This chapter examines the challenges of managing digitally born artefacts. It raises more questions and issues than provides answers. A large body of international research is being undertaken both within and across information disciplines in digital preservation. A growing body of practical experience is emerging. At this time the conclusions are that no one ‘solution’ exists to the challenges in digital preservation and that multiple strategies should be pursued with equal vigour. This conclusion is not intended to encourage information professionals to adopt a wait and see strategy, for digital resources are fragile, vulnerable and in need of constant attention in order to exist in both the short term and long term. No cultural heritage institution can afford to postpone the challenges of managing the digitally born artefact.

Why are digitally born artefacts different?

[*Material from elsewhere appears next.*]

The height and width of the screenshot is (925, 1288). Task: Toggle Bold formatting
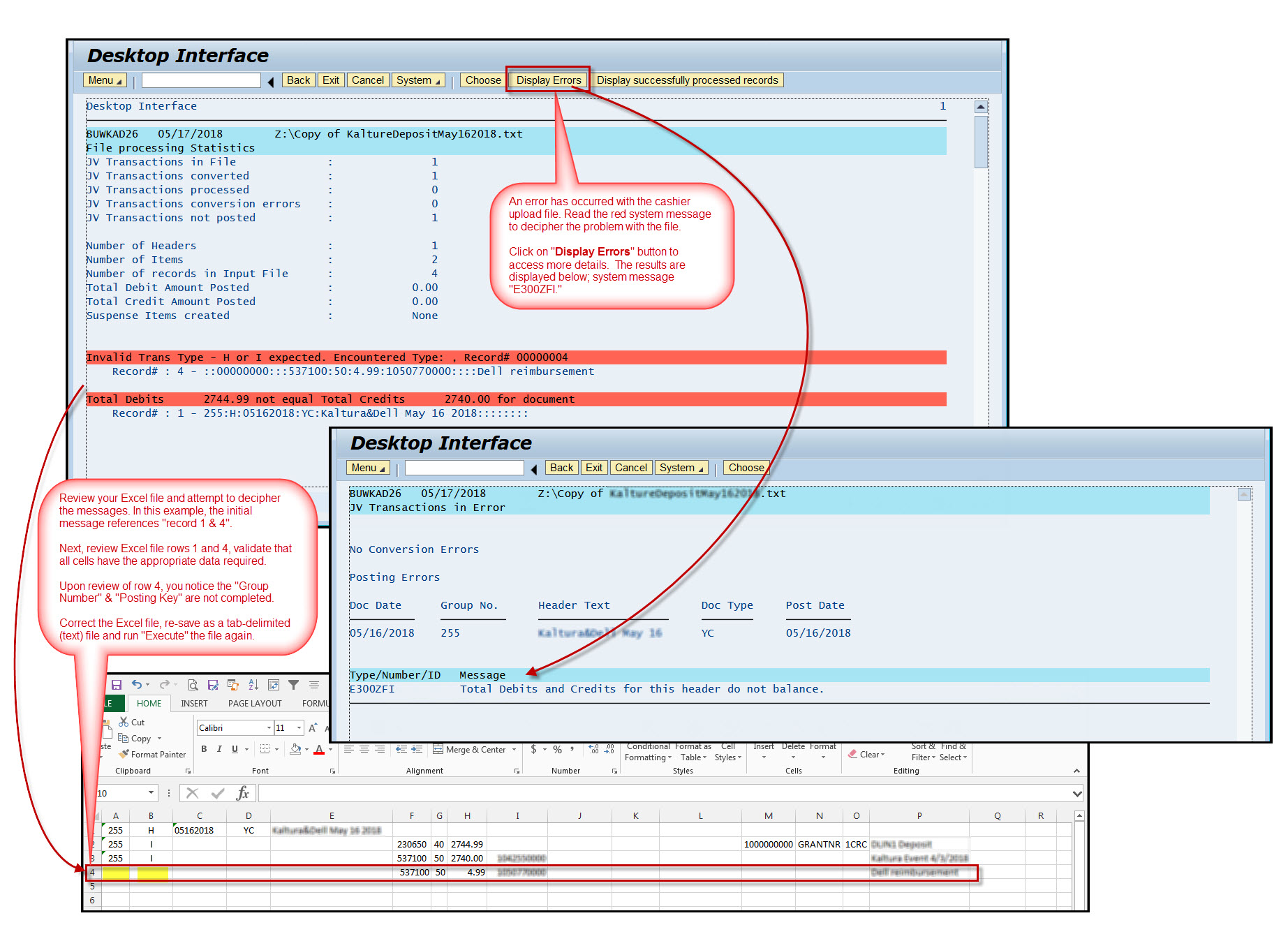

Chapter 4 has addressed issues of surrogacy and the artefact. This chapter is dealing with those artefacts whose initial and continuing manifestation is as a digital resource, rather than those whose format was altered to a digital manifestation. There is a cross-over relationship between these two broad categories of resource. Once something has been rendered digital, the preservation challenges to maintain that object in its new form coincide with the challenges of the digitally born. However, the challenges are simpler. Not only is there the potential safeguard that the artefact may exist in its original format, but by implication the artefact reformatted will already exist in a controlled environment and have been subject to the controls of a formal institution (Lynch, 2004, 610). No such safeguards, real or implicit, can be assumed to exist for the mass of digitally born material.

The vast majority of original information being produced is in digital format. Estimates of quantity in 2003 indicate five exabytes (or 1018 bytes) of new information was produced in 2002, with over 92% of this stored on magnetic media, primarily hard disk. This represents a growth of about 30% per year between 1999 and 2002. The largest area of growth is in the area of office documents. The world wide web is estimated to contain 167 terabytes of information on the surface web with more than 400 times this amount on the deep web (that part of the web driven by databases that create web pages on demand (OCLC, 2004).